Immune-mediated necrotizing myopathies (IMNM) are autoimmune muscle disorders marked by proximal muscle weakness and elevated creatine kinase (CK) levels. These conditions may be linked to autoantibodies such as anti-HMGCR and anti-SRP, can be triggered by statin use, associated with cancer, or occur without a known cause. While immunotherapy is essential for improving muscle strength and reducing CK levels, no treatments have been officially approved by the US Food and Drug Administration for IMNM. Management of the condition varies widely, and the best treatment approach remains unclear. However, studies suggest certain therapies may be more effective based on the specific serological subtype of IMNM.

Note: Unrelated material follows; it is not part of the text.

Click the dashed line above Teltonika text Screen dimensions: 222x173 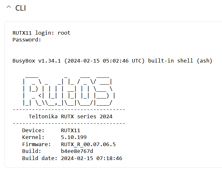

HMGCR-related IMNM often responds well to intravenous immunoglobulin (IVIG), sometimes as a standalone therapy. In contrast, patients with signal recognition peptide (SRP) or seronegative IMNM typically require a combination of immunotherapies, including oral immunosuppressants, corticosteroids, and either IVIG or rituximab. Long-term immunotherapy is common, as patients often relapse during tapering. Further research is needed to determine the optimal treatment strategies for managing IMNM and its subtypes effectively.

Reference: Suh J, Amato AA. Management of immune-mediated necrotizing myopathy. Muscle Nerve. 2024 Aug;70(2):166-172. doi: 10.1002/mus.28114. Epub 2024 May 27. PMID: 38801022.